Hi @wilsonchand95! Common use cases for graph databases in the financial sector are for fraud/anomaly detection, customer 360, recommendations, and knowledge graphs. Neo4j can certainly support databases with tens of millions of nodes!

For your analytics workloads, we recommend using Neo4j's graph data science library - we offer both an alpha implementation of Jaccard similarity (which should easily process a thousand nodes), as well as node similarity - which is a highly optimized implementation of Jaccard that scales much better. For even bigger graphs, we offer KNN - which uses an approximation algorithm to provide very good results while being much faster computationally.

Compared to a python library, using Neo4j's GDS avoids the i/o costs of pulling data in and out of your database, and typically GDS is much more scalable. Our implementations are written inJava, using internal APIs, to optimize them for speed and memory consumption, and are purpose built for dealing with graph data.

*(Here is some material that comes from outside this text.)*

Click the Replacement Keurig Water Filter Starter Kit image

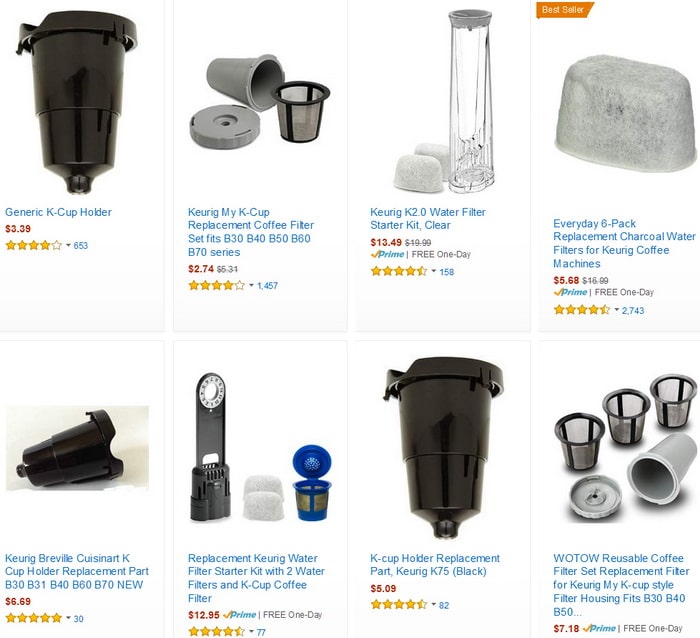point(261,447)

Check out our white paper on Financial Fraud with Graph Data Science, or this more general one. If you want to see a hands on example, @dave.voutila has a great series of blog posts on analyzing fraud using a synthetic dataset: paysim

2 Likes

hi @alicia_frame1 thanks a lot for your explanation. I've researched and tried Neo4J desktop version and GDS a lot this week and it's really fun! Thanks for the confirmation regarding number of nodes, I will try to create a graph database then.

Many thanks once again and have a great day Alicia!